Post by Vbruun » Aug 17 2021 1:27am

mxlemming wrote:
Aug 16 2021 5:31pm
qwerkus wrote:
Aug 16 2021 1:04am
I suspected something like this would eventually show up... Interesting project, though if I might be asking: why no inrunner ? Granted the extra rotor width of an out runner will give you some extratorque, but in runners are much easier to cool, and also simpler to integrate in a reduction setup. An inrunner design also allows for a larger axle and a wider bearing spreading, and better dust / dirt sealing which contributes to an overall much sturdier motor.
Pretty much just about power and torque to weight ratio. As you observed, the air gap for a similar size inrunner is much smaller and they run much higher speed. So then you need gears.
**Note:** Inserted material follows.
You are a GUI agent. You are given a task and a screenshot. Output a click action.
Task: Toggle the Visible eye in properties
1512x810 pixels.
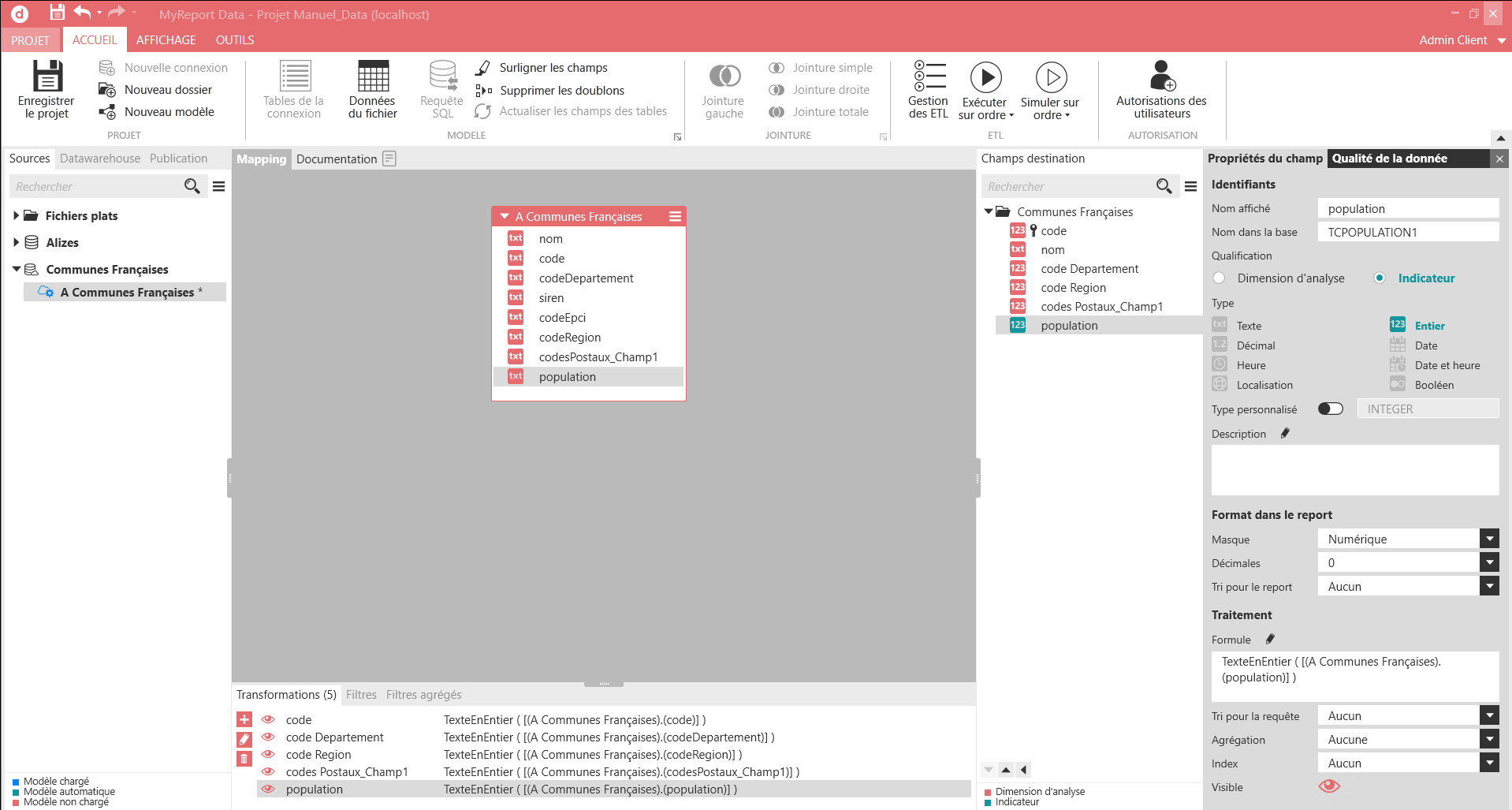point(1329,786)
The cooling is an interesting one. In the face of it, in runner looks better but you can always water cool the stator but you can't water cool the rotor which pushes back in favor of outrunner. For my current design, I'm trying to pump lots of air through an aluminum core which should get a decent amount of cooling.

I really don't think I could get a good enough power to weight ratio when including gearbox with an inrunner. The biggest problem for my ebike and probably madin88 and the others with belt drive and neu 80xx motors is that th neu really does seem to be the best motor for the task, but it's still far from optimal. Those of us who've ridden successfully with a design like this all much prefer it to hub motors.

TBC. One of the stator companies replied today but they want me to give them dxfs and then they'll laser out a small batch from 0.2mm steel which sounds expensive. Guess it's better make some dxfs and see how much.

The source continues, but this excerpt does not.